After breakfast Dean would make himself presentable and drive the half mile down to Gert’s house where she would employ him for the entirety of the morning. She discovered fairly quickly that he could be quite handy with a hammer and nails and set about making a list of odd jobs. Mid-morning, she would bring him a glass of sun tea and they’d find a shady spot where he could take a break and they could talk.
Gert had quickly pegged Dean as a young man who’d never had a problem talking to women. Pretty college girls, middle-aged diner waitresses, Gert bet he had them all eating out of his hand. She also bet that he’d never met a woman quite like her before. She was an older woman, had seen a lot in her time, and she wasn’t easily swayed by charm and good looks. Dean Winchester had both in spades, but what appealed to Gert about him was the integrity of his character. He was a good person, she was sure of it. An honest, hardworking, young man, he lived for his family, and he felt better about himself when he was able to help others. Those were admirable traits in any adult; in a man as young as Dean, they were remarkable.

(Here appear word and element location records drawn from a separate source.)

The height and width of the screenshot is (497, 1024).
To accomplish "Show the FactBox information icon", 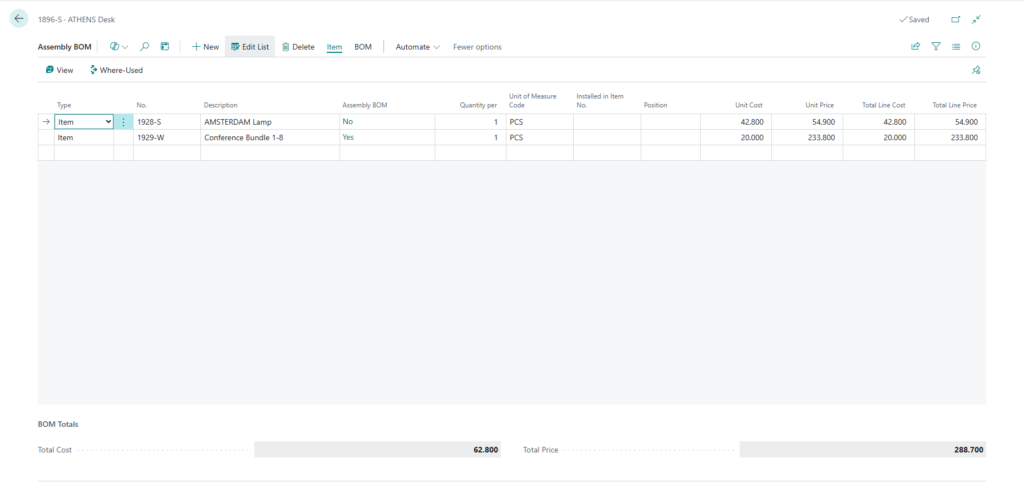I will (976, 47).
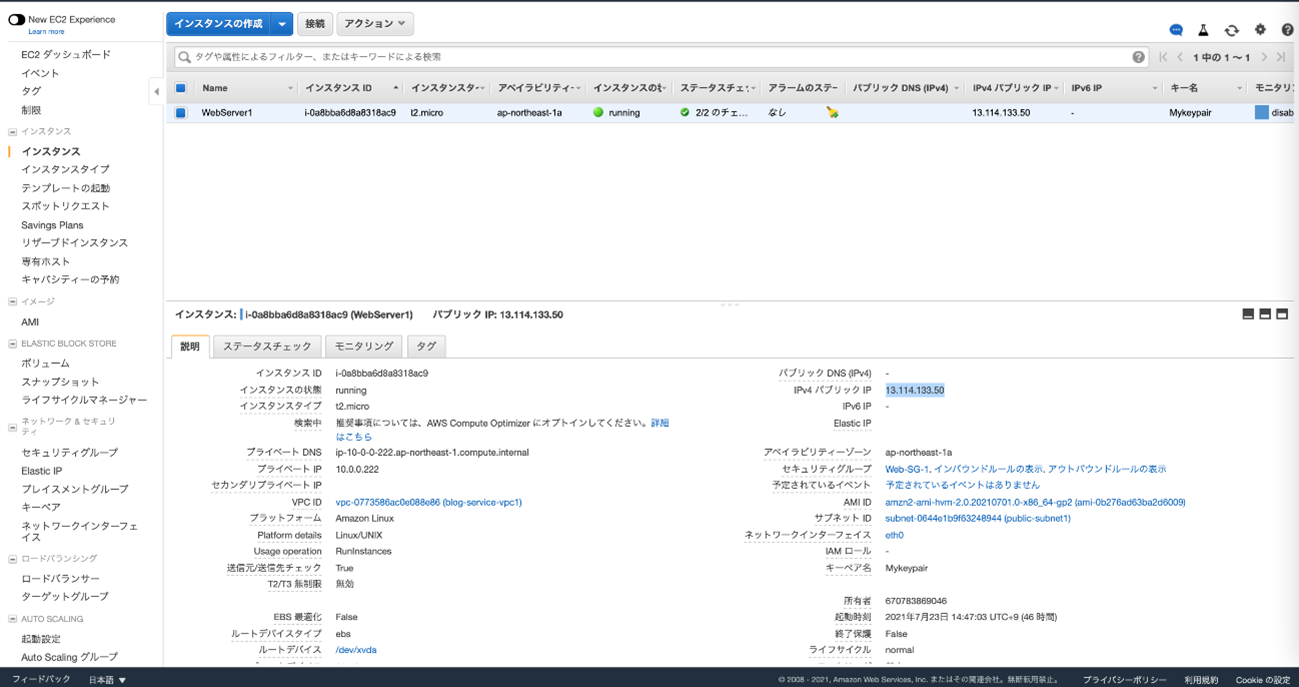Toggle the select-all checkbox in table header
1299x687 pixels.
point(181,88)
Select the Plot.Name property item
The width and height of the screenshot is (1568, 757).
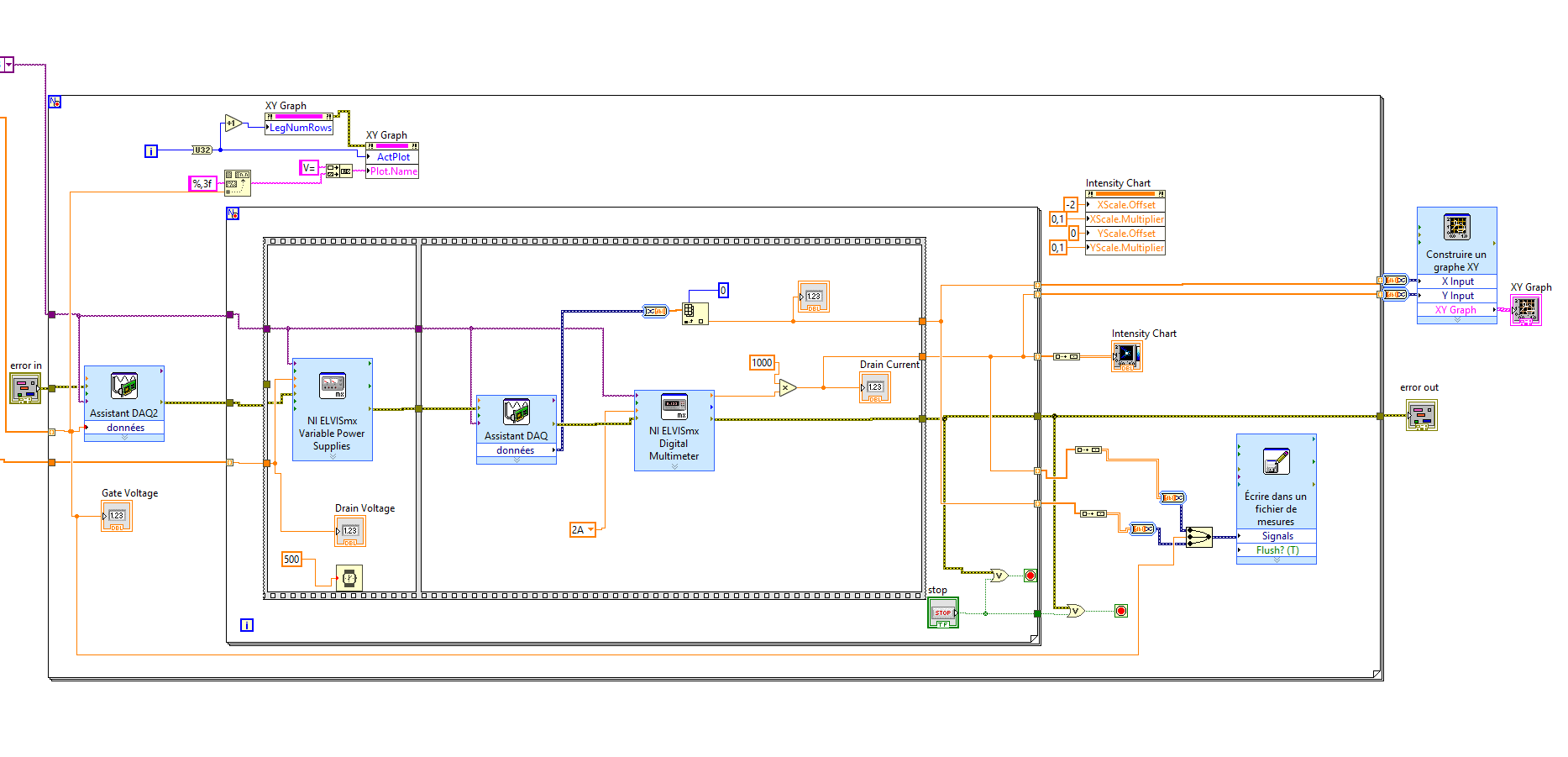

Each day, the ever-inquisitive Gert would carefully probe Dean for details of his life, always aware of the invisible boundary that lay around the boy. For the most part, Dean spoke freely with her about life on the road with his father and brother. She never got a clear picture of why they needed to live such a nomadic existence, and even though she assumed there was something shady about it, she never judged him for his lifestyle. Gert prided herself on being a good judge of character and Dean Winchester may have been a little rough around the edges, he may have been used to living on his wits and operating in shades of gray, but he was an honorable young man none-the-less and Gert liked him. On his third morning with her, she ventured further than she’d dare gone before and asked him in tender tones where his mother was.
Dean took hold of his tea glass with both hands, desperate to anchor himself to something, his thumbs rubbing absentmindedly across the rim of the clear glass, the condensation gathering and trickling down the side and landing like tears in his criss-crossed lap. He swallowed hard and his head tipped forward to stare down at the small, round splotch of water spreading outward on his knee. He tried not to jump when Gert’s soft hand covered that spot.
“We don’t have to talk about it,” she said in an equally soft voice.
Dean’s eyebrows drew tight at the center of his forehead, pulling the smallest hint of age lines around his eyes and for a moment Dean was lost somewhere between childhood and old age. She patted his knee accepting his answer and made to pull herself up from the ground where they were sitting in the shade.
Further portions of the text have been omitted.